If God is the Good Shepherd, then there is nothing to fear.
“And that’s a tough one. Because when we see what’s happening in wider society, when we see what’s happening in the Caribbean, when we see what’s happening in the world… there is a lot of fear going around…. And that’s why I believe this text is coming to us exactly at the right time to remind us that God is in charge and God is here. And if God is here, there is nothing I should fear,” Archbishop Gordon said.
For faithful to believe this with all their life is to believe what David believed and to come to what he came to—the shepherd of Israel.
The Archbishop asserted that citizens should spend this time of quarantine to consider what they have done to the earth, each other, and in their lifestyles that did not care for the poor and those on the fringe of society.
“…because humanity before COVID-19 was heading along a path of destruction that was so terrible. Every indication was so terrible…. There’s so many things that we just got so busy with that we forgot some of the things that were more important like time to listen to God, time to allow God to speak to your soul,” the Archbishop said.
To this end, the Archbishop posed this question to faithful: When was the last time you had a moment of silence and allowed God to speak to your soul?
He believed the only way persons can get a “sense” of the Good Shepherd is if they have communion with Him in their soul.
Archbishop Gordon observed there are many people whom God is calling, and who are not responding to that call because of fear.
“Because you know every single one of us is called by God. And if we would listen to His voice and know His voice…this whole world will be a very different place,” he said.
The overwhelming level of care and generosity over the past weeks to those in need is an incredible response to the voice of the Good Shepherd, the Archbishop said.
“That is the core of vocation,” he said, adding that everyone is called to vocation.

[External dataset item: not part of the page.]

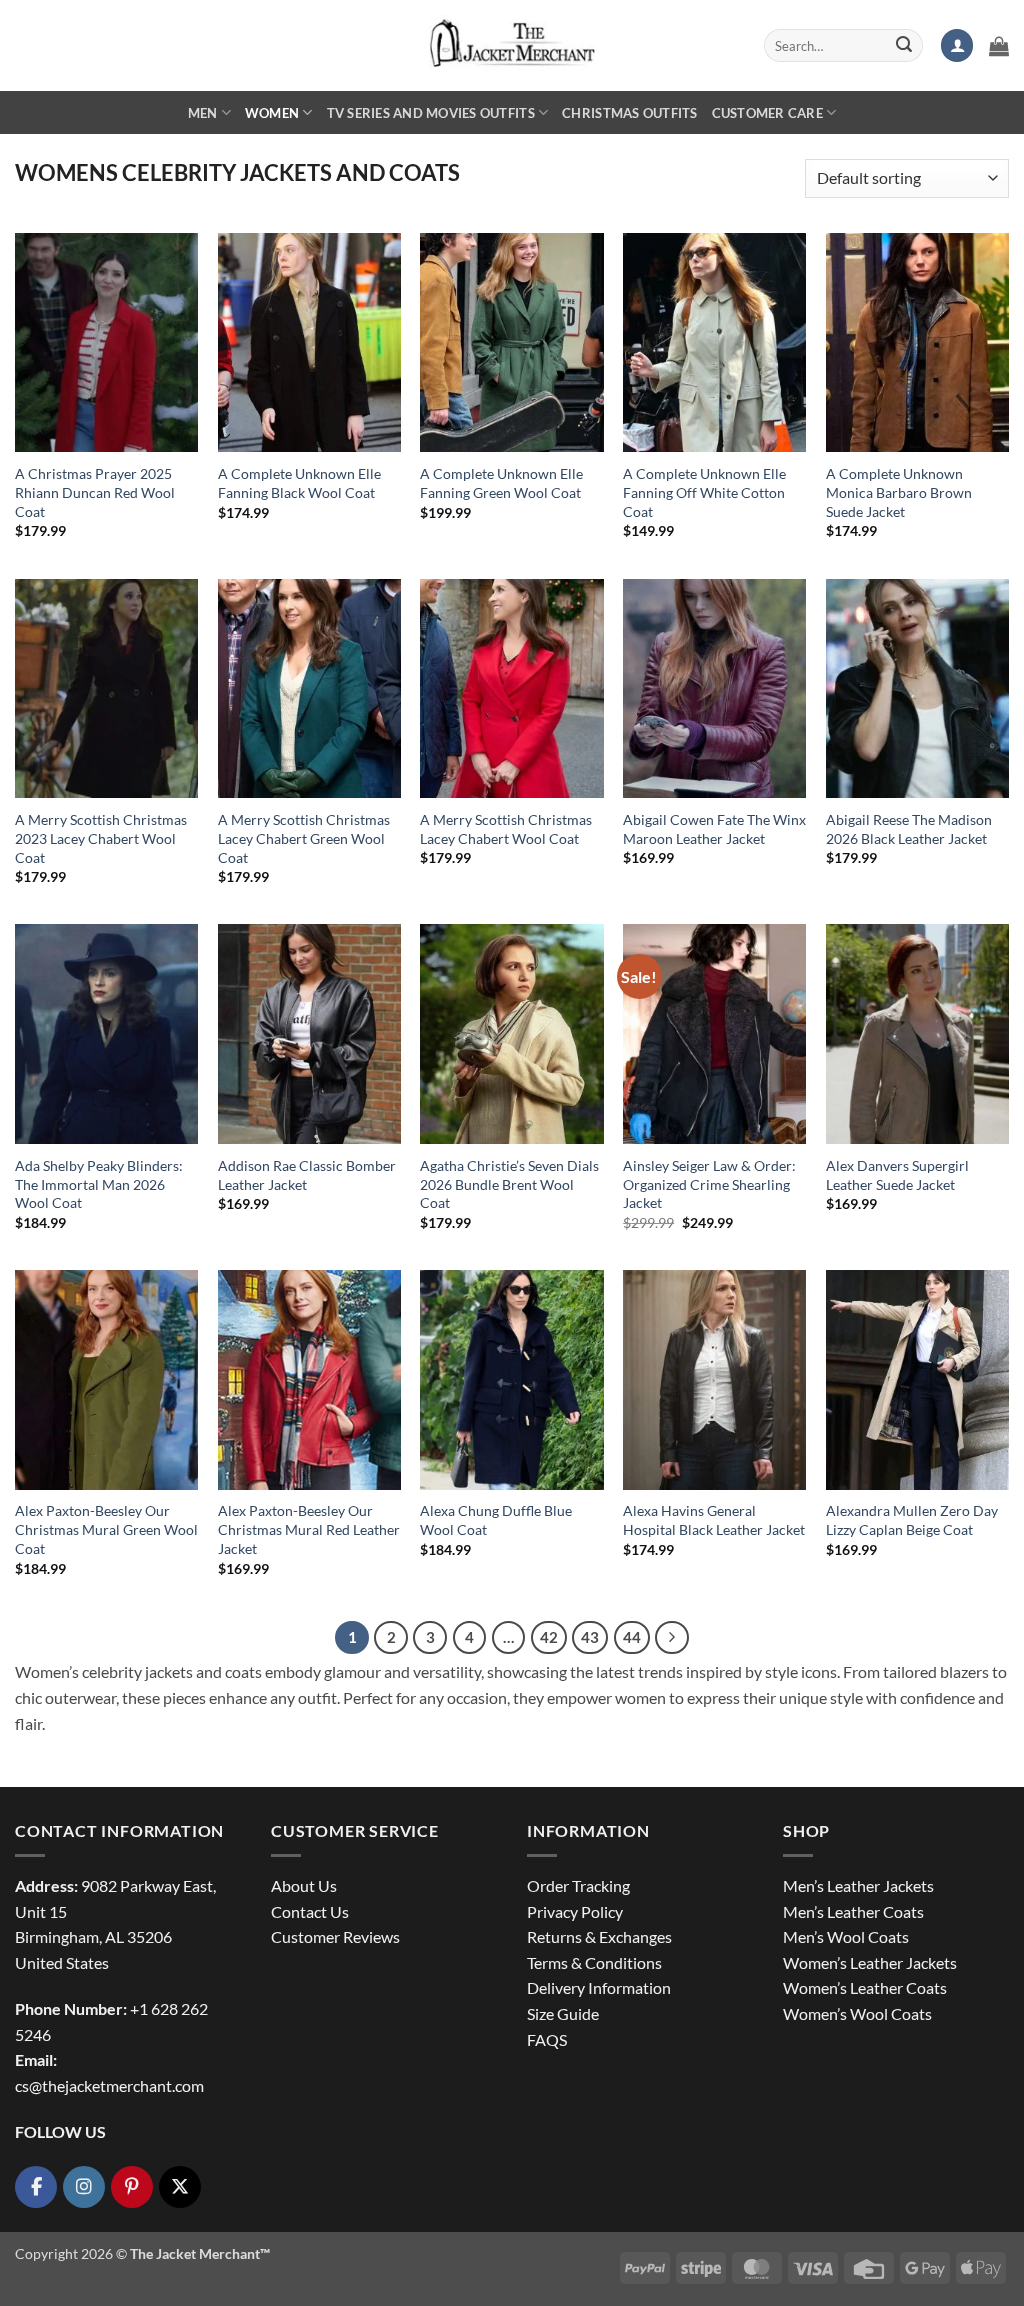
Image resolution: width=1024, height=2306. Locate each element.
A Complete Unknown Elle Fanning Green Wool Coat (501, 483)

He then invited faithful to use this time of quietness and confinement to listen to where He wants them to go.
He urged, “if you are feeling a tug in your soul to serve God in a way that is terrifying you right now don’t be terrified and run; go into Him and spend some time. And listen. And listen again and allow Him to calm your soul until you can hear that call and answer and respond.”
Because it is when we are living our vocation fully that God can use us to be Good Shepherds to all of His people and to ensure that His people are receiving the care that they need in this world, Archbishop Gordon said.